Con la supervisione dall’alto di un elicottero del IX Reparto Volo della Polizia di Stato, gli investigatori delle Squadre Mobili e dello S.C.O. hanno potuto fare irruzione nelle abitazioni degli indagati, traendoli in arresto, dopo mirate perquisizioni locali e domiciliari.
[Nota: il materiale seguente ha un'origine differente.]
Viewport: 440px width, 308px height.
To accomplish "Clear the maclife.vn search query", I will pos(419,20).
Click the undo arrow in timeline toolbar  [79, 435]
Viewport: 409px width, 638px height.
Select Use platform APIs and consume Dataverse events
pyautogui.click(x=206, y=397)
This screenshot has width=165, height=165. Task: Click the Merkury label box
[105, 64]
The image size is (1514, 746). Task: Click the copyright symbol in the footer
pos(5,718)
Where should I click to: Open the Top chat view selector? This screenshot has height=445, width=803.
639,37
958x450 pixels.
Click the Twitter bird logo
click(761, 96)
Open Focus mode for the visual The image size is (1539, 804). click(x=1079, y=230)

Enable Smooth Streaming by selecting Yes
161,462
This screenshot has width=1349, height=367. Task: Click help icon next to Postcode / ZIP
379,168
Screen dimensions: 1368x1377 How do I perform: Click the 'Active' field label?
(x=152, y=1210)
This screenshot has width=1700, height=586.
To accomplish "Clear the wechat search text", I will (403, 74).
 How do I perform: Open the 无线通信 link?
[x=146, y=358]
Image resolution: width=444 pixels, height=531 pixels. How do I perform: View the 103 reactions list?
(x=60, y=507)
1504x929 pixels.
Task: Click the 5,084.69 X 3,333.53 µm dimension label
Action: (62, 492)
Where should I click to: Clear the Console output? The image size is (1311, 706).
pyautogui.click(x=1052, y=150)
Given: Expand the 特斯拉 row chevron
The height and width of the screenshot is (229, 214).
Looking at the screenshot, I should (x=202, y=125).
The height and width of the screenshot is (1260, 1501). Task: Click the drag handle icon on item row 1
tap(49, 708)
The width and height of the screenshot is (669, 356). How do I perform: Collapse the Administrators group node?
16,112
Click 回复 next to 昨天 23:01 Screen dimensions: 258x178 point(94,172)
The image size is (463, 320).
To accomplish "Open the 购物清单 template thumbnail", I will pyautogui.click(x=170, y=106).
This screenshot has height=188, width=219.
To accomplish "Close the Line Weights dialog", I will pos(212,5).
“Agosto di fuoco” sul Gargano per combattere le associazioni mafiose

L’attività di indagine è stata portata avanti dal Team di investigatori della Polizia di Stato denominato “Gruppo Gargano”, fortemente voluto dal Questore di Foggia dr. Mario Della Cioppa e costituito lo scorso anno grazie al supporto del Servizio Centrale Operativo (S.C.O.) e diretto dal dr. Alessandro Giuliano; l’attvità è stata

coordinata dalla Direzione Distrettuale Antimafia di Bari.

Il punto di partenza dell’indagine è stato l’omicidio di Notarangelo Gianbattista avvenutoa Vieste il 06.04.18.

Le indagini sull’omicidio hanno, per ora, consentito di accertare l’esistenza di un fiorente traffico di sostanze stupefacenti nella cittadina garganica, alimentato dall’enorme afflusso turistico. La guerra tra clan ruota naturalmente intorno al controllo egemonico dei traffici, anche con l’uso delle armi, con azioni violente e con metodi mafiosi, come riconosciuto dal Gip.

Con questa operazione e con le altre messe a segno di recente dalla Polizia di Stato, si può affermare che un territorio così importante dal punto di vista turistico e cosi “caldo” come quello viestano è stato liberato dalla presenza dei vertici e dei ranghi intermedi del clan facente capo a Perna Girolamo ed ai due Iannoli, con l’arresto di ben 12 esponenti.

La DDA di Bari, la Polizia di Stato e le altre Forze dell’Ordine sono tuttora impegnate in attività investigative importantissime sul territorio viestano, su quello dell’intero Gargano e sul resto della Provincia di Foggia, i cui risultati, si spera, possano essere raggiunti in tempi ragionevoli.